This kind of confusion is expected with poor quality journalism and, more importantly, deeply secret projects like this where so little info is realised. Confusion should be expected- in fact it's a good thing; keeps people guessing!!
 
INS Arihant's only available pic during its commissioning:

94214502.jpg
 
^^^
U r talking about 2nd, there were reports of even the hull of 3rd sub ready also and that too in the last quater of 2010.

Hey sparks please clear these issues :
1. According to previous reports, hulls of 2nd and 3rd sub were ready (by LnT) but according to this article the work on hull has just started which is odd and is obvious waste of time as they could have built the hull of atleast 2nd sub while working on the first one.

2. The reactor has been fabricated with the help of Russia according to this article which is just opposite to how the work on a submarine progresses, i mean first you have to at-least design the hull and body.

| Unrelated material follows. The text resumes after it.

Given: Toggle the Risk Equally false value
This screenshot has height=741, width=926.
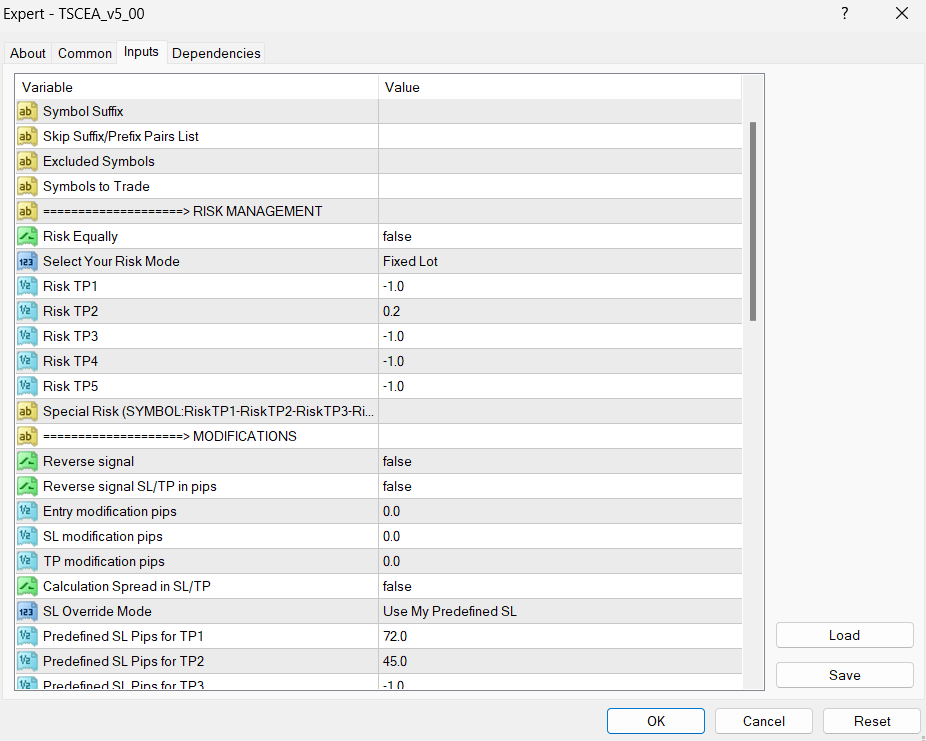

3. According to reports of accident which happened a couple months back, the work on 2nd sub already started and was kept secret but according to this article keel was just laid.

4.
What does the writer mean by this ? !st sub itself is undergoing sea trials at the moment. I hope he is talking about all the 3 subs ready for sea trials by 2015.

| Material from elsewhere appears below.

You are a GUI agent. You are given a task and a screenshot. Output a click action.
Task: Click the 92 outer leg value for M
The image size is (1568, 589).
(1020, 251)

There are many mistakes in the news. First submarine launched in 2009 they surely did not wait for two years to start work for another submarine.
 
this will add good deterrence for the future in case of conflict i believe India will have at least 8 nuke subs going into the next decade being the subs of the Arihant class and the Arihant follow on class
 
I think there should be enough SSBNs built so that atleast 60% of our nukes can be put in them.
REGARDS....
 
All I see on this forum is India and China making XYZ lol
 
The project, launched just 24 months after the first nuclear submarine INS Arihant was commissioned

Is Arihant commissioned two years ago? I thought it was launched without a nuclear reactor two years ago. It should still be going through sea trials as of now. Isn't it? Why is this reporter not completely honest or totally incompetent in reporting the fact.

In any case, I believe that India is learning from the mistakes of Arihant and incorporate in the following on sub. Since this is India's first sub, I do not believe its wise to go into series production. It probably will take India at least 10 more years to go into series production.
 
Is Arihant commissioned two years ago? I thought it was launched without a nuclear reactor two years ago. It should still be going through sea trials as of now. Isn't it? Why is this reporter not completely honest or totally incompetent in reporting the fact.

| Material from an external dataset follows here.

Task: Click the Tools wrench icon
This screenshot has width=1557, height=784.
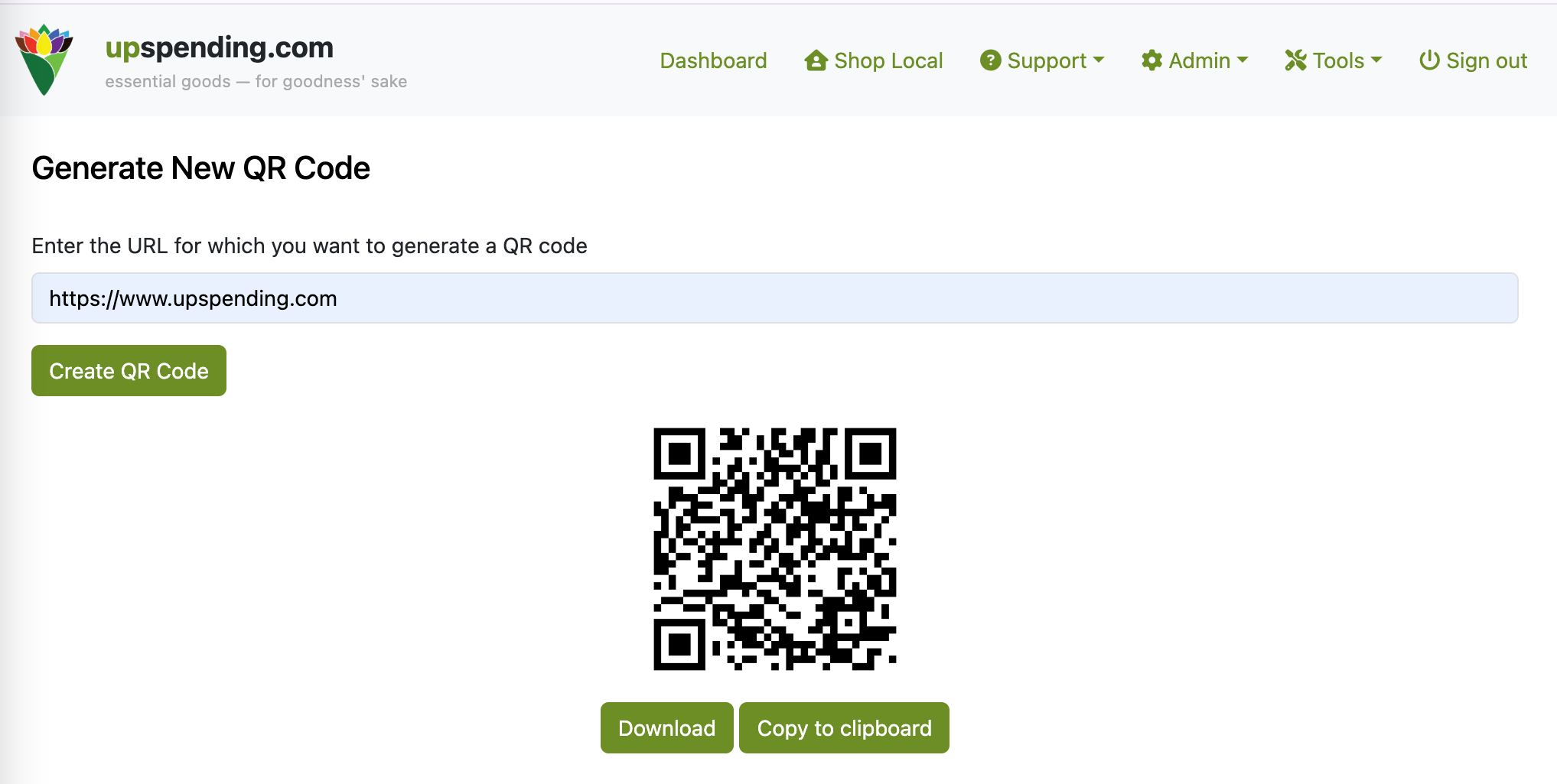Action: pos(1295,60)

In any case, I believe that India is learning from the mistakes of Arihant and incorporate in the following on sub. Since this is India's first sub, I do not believe its wise to go into series production. It probably will take India at least 10 more years to go into series production.

yes its lunched without the nuclear reactor before two years, now only they again cut/open the hull and insert the nuclear reactor then connect it, an closed it now. lol...................lol
 
Is Arihant commissioned two years ago? I thought it was launched without a nuclear reactor two years ago. It should still be going through sea trials as of now. Isn't it? Why is this reporter not completely honest or totally incompetent in reporting the fact.

In any case, I believe that India is learning from the mistakes of Arihant and incorporate in the following on sub. Since this is India's first sub, I do not believe its wise to go into series production. It probably will take India at least 10 more years to go into series production.
The secret undersea weapon


Located up the winding shipping channel in Visakhapatnam harbour is a secret, completely enclosed facility known only as the Shipbuilding Centre (SBC).

Inside this dry dock, nearly 50m below ground level, is a cylindrical black shape, which is as tall as a two-storey building and at 104 m in length, is longer than the Qutub Minar lying on its side.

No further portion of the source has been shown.